Основное время первого акта занимают бутафорские сражения в "античном цирке", где разнообразные бойцы аккуратно тыкают друг в друга травмоопасным металлическим оружием и погибают в картинных корчах. Второй, также преимущественно пантомимный, акт венчает картонная сцена восстания, в которой гладиаторы, принимая декоративно-героические позы, яростно разрывают толстые, как якорные цепи, "позорные оковы". Сейчас все это выглядит довольно комично, хотя артисты выкладываются на полном серьезе.
Последнее обстоятельство достойно удивления. И эротика эпохи наших бабушек у молодых девушек выходит вполне органичной, и мужчины, гуляющие руками по женским телам в вакхических сценах, ведут себя с пониманием дела, и стилистические нюансы "античного танца" соблюдены во всех деталях — репетиторы театра поработали с душой и знанием предмета. Во всяком случае в якобсоновском "Спартаке" балет Мариинки танцевал куда более раскованно и одновременно собранно, чем в прошлогоднем "Коньке-Горбунке" Алексея Ратманского. И это неожиданным образом характеризует вполне прогрессивную труппу, которая, оказывается, хореографию полувековой давности исполняет с большим умением и пониманием, чем современную.
Достойного Спартака, впрочем, в Мариинском театре не нашлось: назначенный на роль Игорь Зеленский не отличается ни драматическим дарованием, ни телесной мощью, и те фирменные jete en tournant, которые ему удалось ввернуть в сцену восстания, дела не поправили. Героем (вернее, героиней) балета оказалась Эгина в исполнении Екатерины Кондауровой, сумевшая обжить и актуализировать стилизованно-архаичный язык своей героини.

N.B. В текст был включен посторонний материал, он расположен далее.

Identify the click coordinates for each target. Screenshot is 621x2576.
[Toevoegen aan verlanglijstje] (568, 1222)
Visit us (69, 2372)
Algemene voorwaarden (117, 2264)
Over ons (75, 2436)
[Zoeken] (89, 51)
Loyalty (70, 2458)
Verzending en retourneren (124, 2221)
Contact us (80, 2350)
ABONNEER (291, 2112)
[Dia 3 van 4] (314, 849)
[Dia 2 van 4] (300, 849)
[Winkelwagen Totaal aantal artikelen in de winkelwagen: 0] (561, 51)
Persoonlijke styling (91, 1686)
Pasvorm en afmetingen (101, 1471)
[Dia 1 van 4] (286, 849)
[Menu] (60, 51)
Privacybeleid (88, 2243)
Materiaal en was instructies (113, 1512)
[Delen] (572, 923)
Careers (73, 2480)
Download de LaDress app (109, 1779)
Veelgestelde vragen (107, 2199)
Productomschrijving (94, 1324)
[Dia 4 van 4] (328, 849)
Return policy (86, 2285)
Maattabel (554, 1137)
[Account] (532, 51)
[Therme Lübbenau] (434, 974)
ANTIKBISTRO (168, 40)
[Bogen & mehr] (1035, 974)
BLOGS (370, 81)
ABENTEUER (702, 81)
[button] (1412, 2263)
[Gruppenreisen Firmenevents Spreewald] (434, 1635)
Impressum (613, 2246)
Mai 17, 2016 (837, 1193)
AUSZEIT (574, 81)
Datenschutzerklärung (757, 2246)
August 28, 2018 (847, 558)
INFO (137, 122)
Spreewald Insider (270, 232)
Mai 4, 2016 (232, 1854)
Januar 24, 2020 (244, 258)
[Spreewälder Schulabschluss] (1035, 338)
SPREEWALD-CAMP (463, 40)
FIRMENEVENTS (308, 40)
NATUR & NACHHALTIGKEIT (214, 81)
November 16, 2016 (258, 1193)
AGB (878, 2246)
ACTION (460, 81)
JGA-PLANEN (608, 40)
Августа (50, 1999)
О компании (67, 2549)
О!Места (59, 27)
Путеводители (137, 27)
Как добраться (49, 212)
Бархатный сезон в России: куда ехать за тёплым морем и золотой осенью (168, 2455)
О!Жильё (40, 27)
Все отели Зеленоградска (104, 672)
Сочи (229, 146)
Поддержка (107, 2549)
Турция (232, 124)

Пожалуй, балетная легенда сохранила бы свою тайну и обаяние, если бы в качестве исторического раритета был оставлен только третий акт спектакля. В нем сосредоточены главные танцевальные сцены — пьяные оргии военачальников Спартака, моральное разложение его друга Гармодия (Юрий Смекалов), развратные увеселения римской знати на пиру у Красса — выглядят гораздо жизнеспособнее. Именно здесь — в великолепном "Танце гадитанских дев", в пикантно-эротической пляске этрусков, в обольстительных вариациях и эротических дуэтах Эгины и Гармодия проявился во всей красе хореографический дар Леонида Якобсона.
При этом понятно, почему воскрешение грандиозного исторического полотна 55-летней давности, предпринятое в прошлом году десятью педагогами Мариинского театра во главе с Вячеславом Хомяковым, не номинировано на "Золотую маску": спектакль, который историки балета именуют не иначе как "легендарный", вызывает скорее смущение, чем благоговейное почтение. Похоже, некоторым легендам лучше не материализовываться в сценической плоти — в ином временном контексте легко сделать тот единственный шаг, который отделяет великое от смешного.